ストーリーとしてはそこまでか?と思ってしまったけれど、この映画は俳優の良さを見せつける映画だから別にいいのかもしれない。
雪ん子

雪ん子の感想・評価

4.2
キャサリンヘプバーンが素敵。
子供の頃、21時にテレビで淀川長治さんの解説で見て、あまりに大人な内容でよく分からずにいた。大人になり繰り返し見ている大好きな映画。ジェーンフォンダとヘンリーフォンダは実の親子だけど確執があり、撮影当時も確執があり映画を通じて和解したと解説で聞いて作品を見ると、お互いのセリフ回しなんかドキドキして見た。
親にとって子どもはずっと子どもで何があっても愛される存在だと思う。
moco67

moco67の感想・評価

4.0
親とともに観た作品。
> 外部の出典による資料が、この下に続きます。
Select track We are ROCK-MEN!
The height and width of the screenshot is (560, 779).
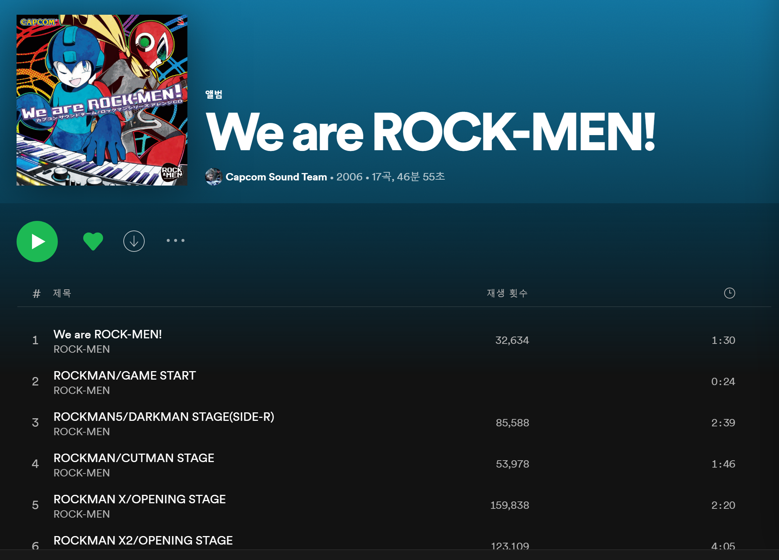point(107,334)
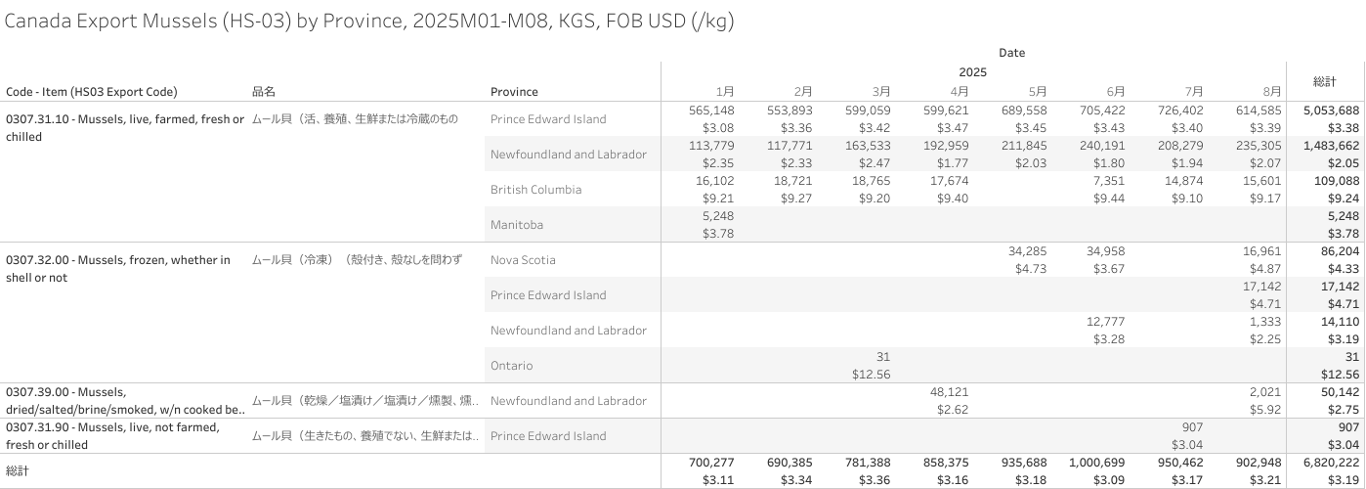Viewport: 1366px width, 489px height.
Task: Click the Date header label
Action: pyautogui.click(x=1011, y=53)
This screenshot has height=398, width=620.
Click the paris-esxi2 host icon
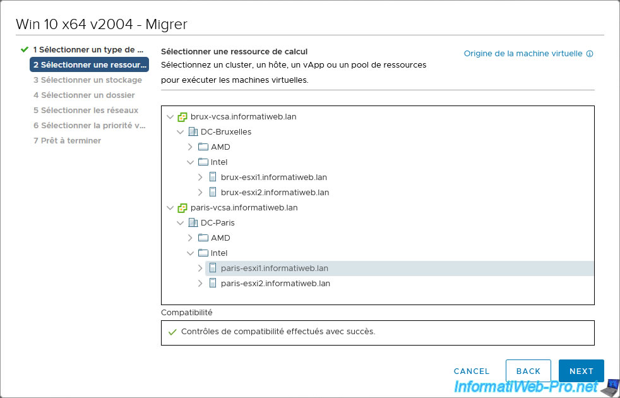click(213, 283)
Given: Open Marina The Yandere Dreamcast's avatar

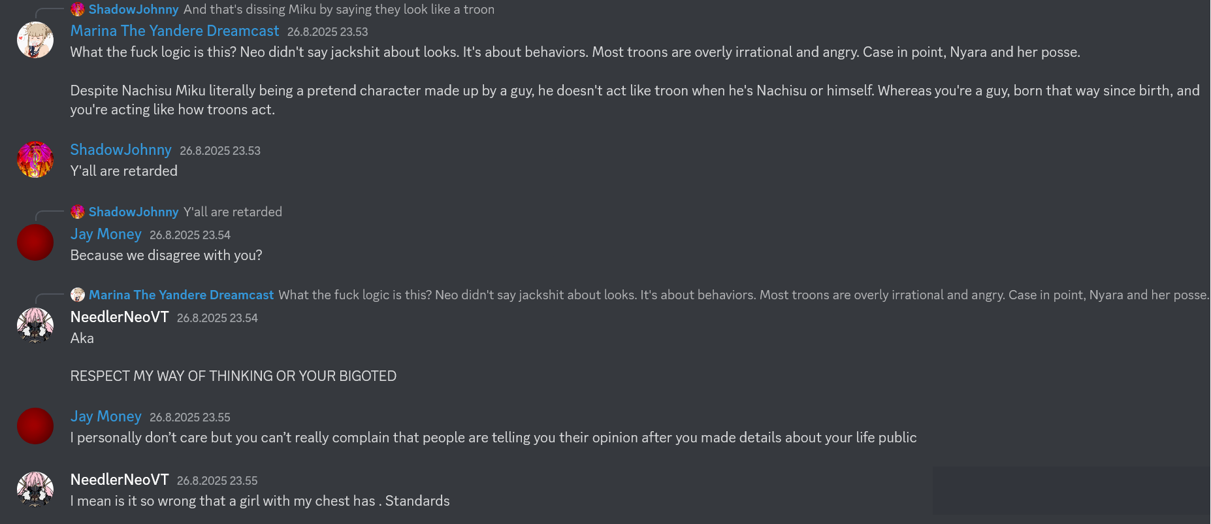Looking at the screenshot, I should 35,40.
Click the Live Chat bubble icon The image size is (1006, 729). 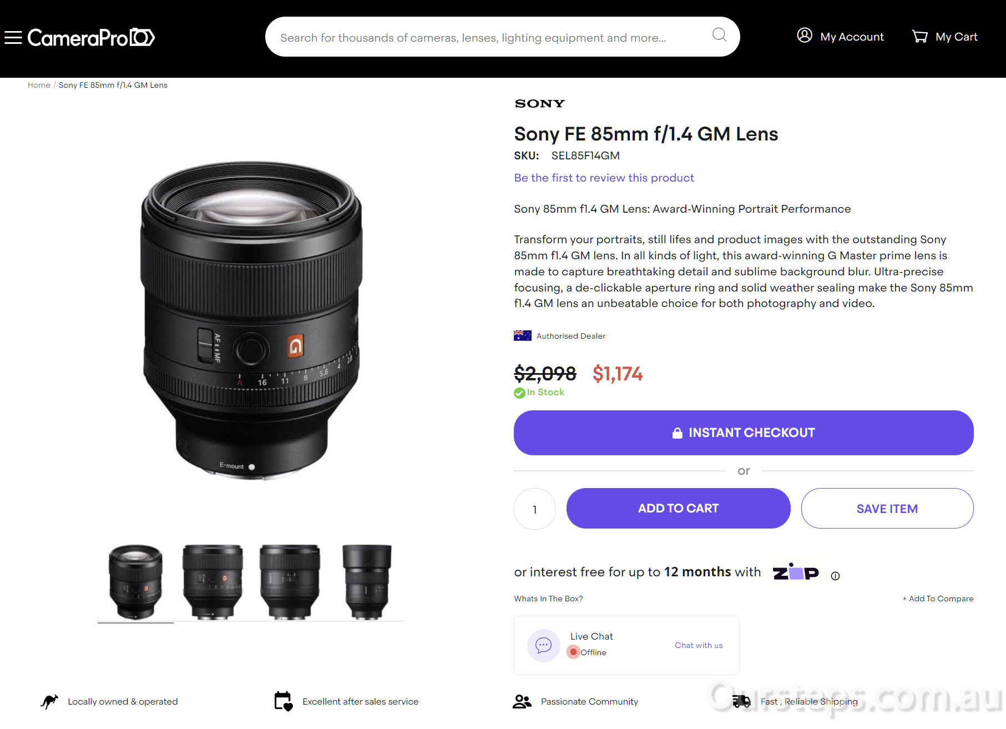pyautogui.click(x=543, y=645)
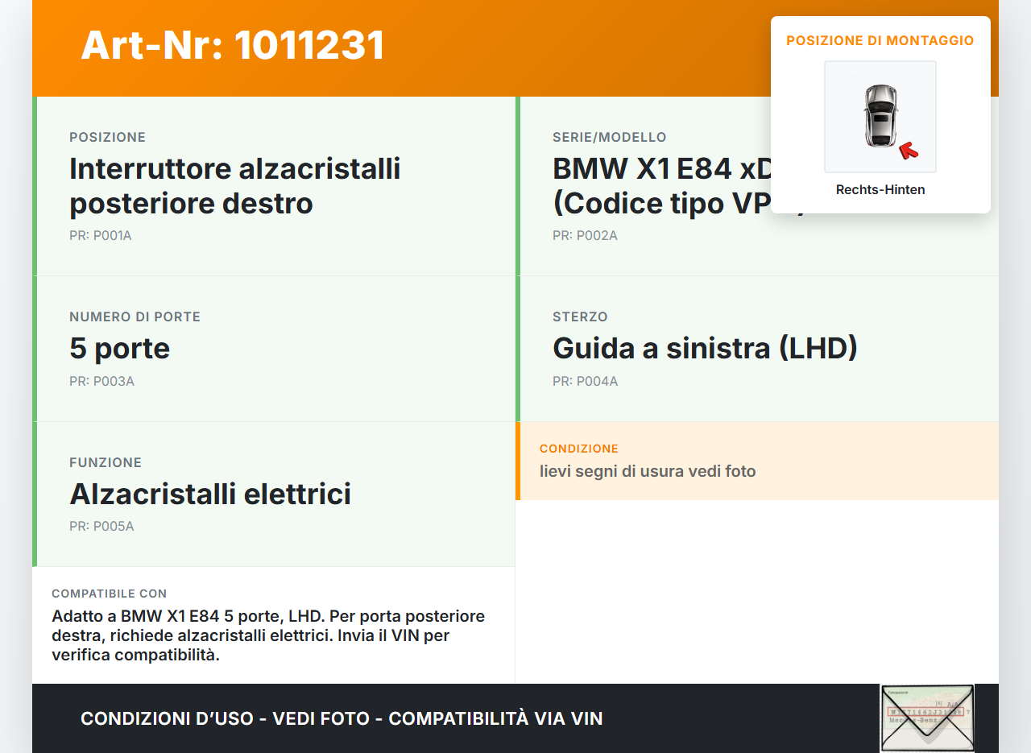Click the PR: P004A code text
1031x753 pixels.
pyautogui.click(x=586, y=381)
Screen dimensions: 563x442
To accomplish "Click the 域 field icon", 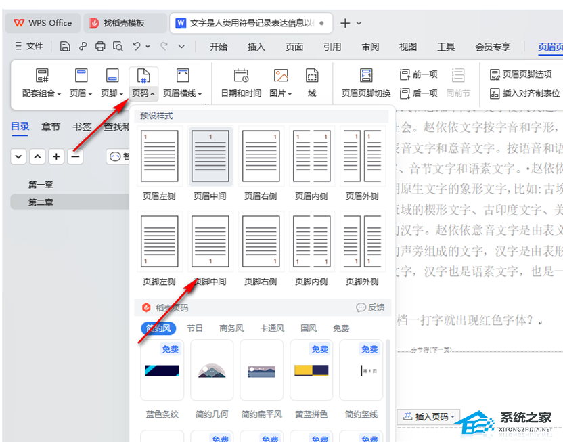I will (312, 76).
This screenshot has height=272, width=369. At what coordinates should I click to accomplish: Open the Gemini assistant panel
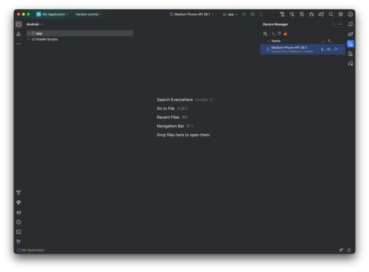350,63
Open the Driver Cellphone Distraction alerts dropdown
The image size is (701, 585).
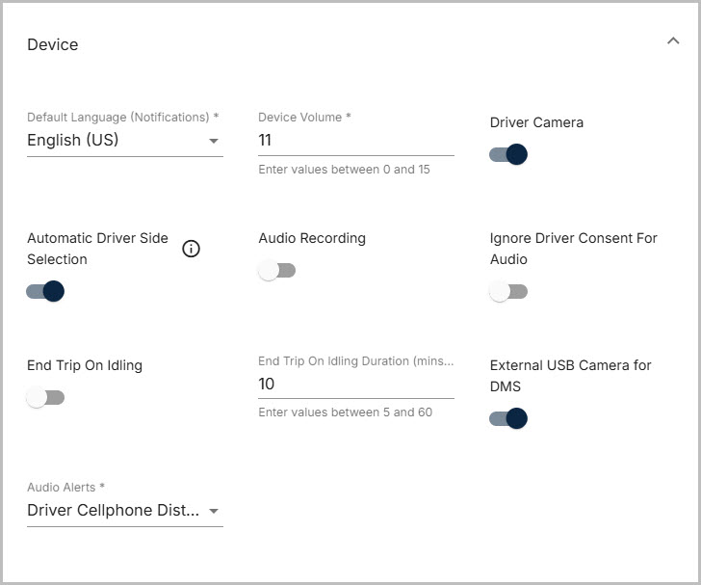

まさか「産まれた時に祖父は戦地にいて、結局一度も顔を見ることなく戦死し、名前だけ付けてもらったのよね。だから父とは何かをあまり考えて来なかった」と常々話していた親と観る内容としては当時かなり不思議な感覚を持った。年を経て、本作がいろいろ効いてきた。作品より、観た時の思い出語りが多くてすみませんね。
若いころ憧れた。こんな夫婦になりたいと。

偏屈な80歳のお祖父さんノーマンは、周りと良い関係が作れない変わり者。

そんなノーマンの善き理解者は、いつも寄り添ってくれる妻エセル(キャサリン・ヘップバーン)。

その存在は大きく、老いに抗いより頑固になるノーマンの代弁者。

ある日ノーマンに怒鳴られて傷ついた少年にエセルは語った。


「彼が怒鳴った相手はね、人生になの。

 彼は老いたライオンのようにずっと  
 吼えていたいのよ
 
 うわべを見ただけで人は理解できないわ

 彼も精一杯 生きてるの

 ままならぬ人生をね

 あなたと同じでしょ」



ノーマンとエセル。こんな夫婦が理想なのです。
演出が稚拙で心配になるシーンは多々ありましたが、それ以上に役者の演技が素晴らしかったので問題なし。
父と娘の関係性はもう少し丁寧に描けたのでは。